A method for producing ferronickel and removing chromium from nickel laterite ore, including the following steps: (1) subjecting the nickel laterite ore to ore washing and separating to obtain an ore slurry and a mineral aggregate, adding an alkali liquor and a bromate and introducing oxygen to the ore slurry to allow oxidation leaching, and then conducting solid-liquid separation to obtain a solid and a chromium-containing filtrate; (2) subjecting the solid obtained in step (1) to washing and solid-liquid separation to obtain a solid phase and washing water, and mixing the solid phase with quicklime and a reducing agent to obtain a mixture; and (3) subjecting the mixture obtained in step (2) to roasting and smelting successively to obtain a finished ferronickel product. The method achieves enrichment of chromium, and produces ferronickel through smelting of the nickel laterite ore while removing the impurity chromium, protecting the safety of a furnace.

Claims

1. A method for producing ferronickel and removing chromium from nickel laterite ore, comprising the following steps: (1) subjecting the nickel laterite ore to ore washing and separating to obtain an ore slurry and a mineral aggregate, adding an alkali liquor and a bromate and introducing oxygen to the ore slurry to allow oxidation leaching, and then conducting solid-liquid separation to obtain a solid and a chromium-containing filtrate; (2) subjecting the solid obtained in step (1) to washing and solid-liquid separation to obtain a solid phase and washing water, and mixing the solid phase with quicklime and a reducing agent to obtain a mixture; and (3) subjecting the mixture obtained in step (2) to roasting and smelting successively to obtain a finished ferronickel product.

2. The method for producing ferronickel and removing chromium from nickel laterite ore according to claim 1, wherein in step (1), the ore slurry has a solid content of 10% to 25%.

3. The method for producing ferronickel and removing chromium from nickel laterite ore according to claim 1, further comprising: subjecting the mineral aggregate obtained in step (1) to crushing and re-separation in a shaker to obtain chromium concentrate and tailings, and returning the tailings for the ore washing.

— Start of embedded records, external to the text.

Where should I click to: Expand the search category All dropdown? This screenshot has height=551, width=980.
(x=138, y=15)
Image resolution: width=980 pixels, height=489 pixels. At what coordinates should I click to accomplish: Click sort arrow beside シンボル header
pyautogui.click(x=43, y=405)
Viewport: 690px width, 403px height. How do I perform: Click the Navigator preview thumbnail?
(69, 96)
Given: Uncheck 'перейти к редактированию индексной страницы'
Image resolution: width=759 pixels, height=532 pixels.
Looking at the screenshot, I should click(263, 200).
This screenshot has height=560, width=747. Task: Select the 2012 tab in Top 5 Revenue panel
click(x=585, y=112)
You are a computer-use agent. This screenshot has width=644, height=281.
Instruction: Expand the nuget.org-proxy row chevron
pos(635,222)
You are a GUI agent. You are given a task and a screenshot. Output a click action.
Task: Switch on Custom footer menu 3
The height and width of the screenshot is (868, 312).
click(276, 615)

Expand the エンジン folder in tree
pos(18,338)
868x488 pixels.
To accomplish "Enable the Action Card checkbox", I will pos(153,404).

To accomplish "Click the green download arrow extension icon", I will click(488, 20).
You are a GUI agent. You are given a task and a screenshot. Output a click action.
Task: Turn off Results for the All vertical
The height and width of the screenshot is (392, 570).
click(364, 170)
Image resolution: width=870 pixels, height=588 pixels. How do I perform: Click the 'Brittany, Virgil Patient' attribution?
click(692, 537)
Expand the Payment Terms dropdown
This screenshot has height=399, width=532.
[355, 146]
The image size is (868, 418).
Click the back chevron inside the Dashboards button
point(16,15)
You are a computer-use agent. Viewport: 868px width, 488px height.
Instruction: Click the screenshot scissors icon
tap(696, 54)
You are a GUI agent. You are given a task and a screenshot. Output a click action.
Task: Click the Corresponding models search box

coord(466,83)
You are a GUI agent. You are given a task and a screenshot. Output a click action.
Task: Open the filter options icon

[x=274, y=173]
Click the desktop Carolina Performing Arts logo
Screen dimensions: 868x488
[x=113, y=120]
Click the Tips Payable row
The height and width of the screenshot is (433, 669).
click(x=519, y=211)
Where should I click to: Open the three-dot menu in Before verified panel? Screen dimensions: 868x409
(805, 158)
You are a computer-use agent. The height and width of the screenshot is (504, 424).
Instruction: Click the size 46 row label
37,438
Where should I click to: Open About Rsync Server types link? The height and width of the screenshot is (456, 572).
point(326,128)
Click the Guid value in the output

4. The method for producing ferronickel and removing chromium from nickel laterite ore according to claim 1, wherein in step (1), for the oxidation leaching, a mass ratio of the alkali liquor to the bromate to the ore slurry is (0.5-1):(1-2):100.

5. The method for producing ferronickel and removing chromium from nickel laterite ore according to claim 1, wherein in step (1), the oxidation leaching is conducted under an enclosed condition, and a pressure of the oxygen is 1.5 MPa to 4 MPa.

6. The method for producing ferronickel and removing chromium from nickel laterite ore according to claim 1, wherein in step (1), the oxidation leaching is conducted at a temperature of 100 C. to 150 C. for 1 h to 5 h.

7. The method for producing ferronickel and removing chromium from nickel laterite ore according to claim 1, wherein the washing water obtained in step (2) is returned to step (1) for the ore washing.

8. The method for producing ferronickel and removing chromium from nickel laterite ore according to claim 1, wherein in step (2), a mass ratio of the quicklime to the reducing agent to the solid phase is (2-10):(3-8):100.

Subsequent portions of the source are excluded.